Sometime after this, he met Dorothy, asking her the road to Butterfield not to visit it, but to avoid it. He told her that a man there owed him fifteen cents, a debt he did not want repaid. Perhaps this was a lie and he was afraid of being asked about the Love Magnet.
Somehow, he and Dorothy wound up on a road in the southern borderlands of Oz, near a strange crossroads that branched off in seven directions. The Shaggy Man told Dorothy to pick the seventh one from which Dorothy began to count, and they were off on the road to Oz.
Along the way, they met Button-Bright and Polychrome, the Rainbow's daughter. During the trip to Oz, Shaggy was given a donkey's head by King Kik-a-bray of Dunkiton. Later, it was his cunning that let them escape the Scoodlers, and he used the Love Magnet to summon Johnny Dooit (who probably helped him in the past) to help them cross the Deadly Desert. In the Winkie Country, Dorothy and her friends found the Truth Pond, and after bathing in it, the Shaggy Man's head was restored.
Perhaps it really shouldn't be counted as Oz canon, but Baum dedicated The Road to Oz to his first grandson, Joslyn Stanton Baum, and in the copy of the book he gave to the parents for his grandson, he wrote a tiny story about how Joslyn had been blessed by the people of Oz, including the Shaggy Man pressing the Love Magnet on the baby's brow.
The Shaggy Man joins Dorothy, Aunt Em and Uncle Henry and the other people on the grand tour of Oz in The Emerald City of Oz, but offers little except sneezing in the land of the Cuttenclips and offering some comments her and there. (In Walt Spouse's comics adaptation of the book, the Shaggy Man was removed entirely, the sneezing reassigned to Uncle Henry and no other harm to the story done.)
He features more prominently in Tik-Tok of Oz in which he discovers that the Nome King kidnapped his brother, Ozma sending him to Ev to ask the Nome King for his freedom, later sending Tik-Tok to assist him.

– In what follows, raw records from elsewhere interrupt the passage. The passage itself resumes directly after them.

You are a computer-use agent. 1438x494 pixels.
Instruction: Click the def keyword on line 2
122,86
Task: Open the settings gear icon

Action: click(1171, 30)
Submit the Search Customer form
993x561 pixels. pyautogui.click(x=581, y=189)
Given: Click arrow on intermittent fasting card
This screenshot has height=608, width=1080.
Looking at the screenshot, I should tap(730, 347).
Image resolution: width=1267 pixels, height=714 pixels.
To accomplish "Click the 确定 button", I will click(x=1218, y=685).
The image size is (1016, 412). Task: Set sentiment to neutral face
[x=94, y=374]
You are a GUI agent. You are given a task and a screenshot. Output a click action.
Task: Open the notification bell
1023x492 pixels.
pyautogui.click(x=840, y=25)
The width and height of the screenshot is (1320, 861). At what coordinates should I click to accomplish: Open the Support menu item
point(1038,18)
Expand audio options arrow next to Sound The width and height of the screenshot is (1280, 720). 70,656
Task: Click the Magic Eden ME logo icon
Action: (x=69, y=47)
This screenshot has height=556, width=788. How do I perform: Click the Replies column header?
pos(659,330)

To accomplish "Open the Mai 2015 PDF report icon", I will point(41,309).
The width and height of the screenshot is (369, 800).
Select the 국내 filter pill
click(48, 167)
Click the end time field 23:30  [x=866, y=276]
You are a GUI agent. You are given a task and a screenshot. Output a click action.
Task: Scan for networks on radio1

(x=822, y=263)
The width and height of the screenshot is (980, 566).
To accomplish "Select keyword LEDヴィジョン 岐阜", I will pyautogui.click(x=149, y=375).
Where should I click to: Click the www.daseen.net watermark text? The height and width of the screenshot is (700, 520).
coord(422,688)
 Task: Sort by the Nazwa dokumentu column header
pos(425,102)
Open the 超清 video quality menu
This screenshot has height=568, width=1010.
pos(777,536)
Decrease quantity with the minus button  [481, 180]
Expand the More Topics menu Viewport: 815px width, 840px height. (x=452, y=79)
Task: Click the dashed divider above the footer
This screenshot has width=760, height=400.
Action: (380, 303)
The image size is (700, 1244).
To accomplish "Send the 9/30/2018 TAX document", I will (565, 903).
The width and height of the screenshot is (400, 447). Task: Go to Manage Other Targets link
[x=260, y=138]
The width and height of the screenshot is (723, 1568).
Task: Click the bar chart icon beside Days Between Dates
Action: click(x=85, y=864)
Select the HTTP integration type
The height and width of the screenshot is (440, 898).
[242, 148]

They both wind up befriending Betsy Bobbin and Hank the Mule, and later accompany Queen Ann's army of conquest. After a number of difficulties (including a fall through a tube to the other side of the world and the Nome King turning the Shaggy Man into a bird briefly), Shaggy finally recovers his brother.
In The Lost Princess of Oz, these two set out in a search party to find Ozma, but their adventures remain—to my knowledge—unchronicled.
To me, the Shaggy Man was a little similar to the Wizard. Yes, he came from a rough American background, but there was much more to him than meets the eye. I had the idea that the Shaggy Man was actually a very smart man and once had the idea of writing him as a detective. I actually tried this in the "Ruby Ring of Oz" round robin tale, but a good idea ran into poor execution.
What I particularly like about the Shaggy Man is that he isn't a clearly good guy. Despite his somewhat shady start in The Road to Oz (leading a girl of 10 or 11 away from her home without her guardians), he turned out to have a heart of a gold. Even his theft of the Love Magnet turned out to be a good thing in helping the young woman finally find someone who truly loved her, not just someone attracted by the Love Magnet.
Speaking of which, was Baum on a Shakespeare kick with The Road to Oz? The Love Magnet is akin to the love flower of A Midsummer Night's Dream, and—like Bottom—Shaggy is given a donkey's head.
I think there's quite a bit more to the Shaggy Man than we know. Maybe some other Historians will tell us more. (And yes, I know about Queen Ann in Oz by my friends Eric Gjovaag and Karyl Carlson, but I won't spoil that one for you.)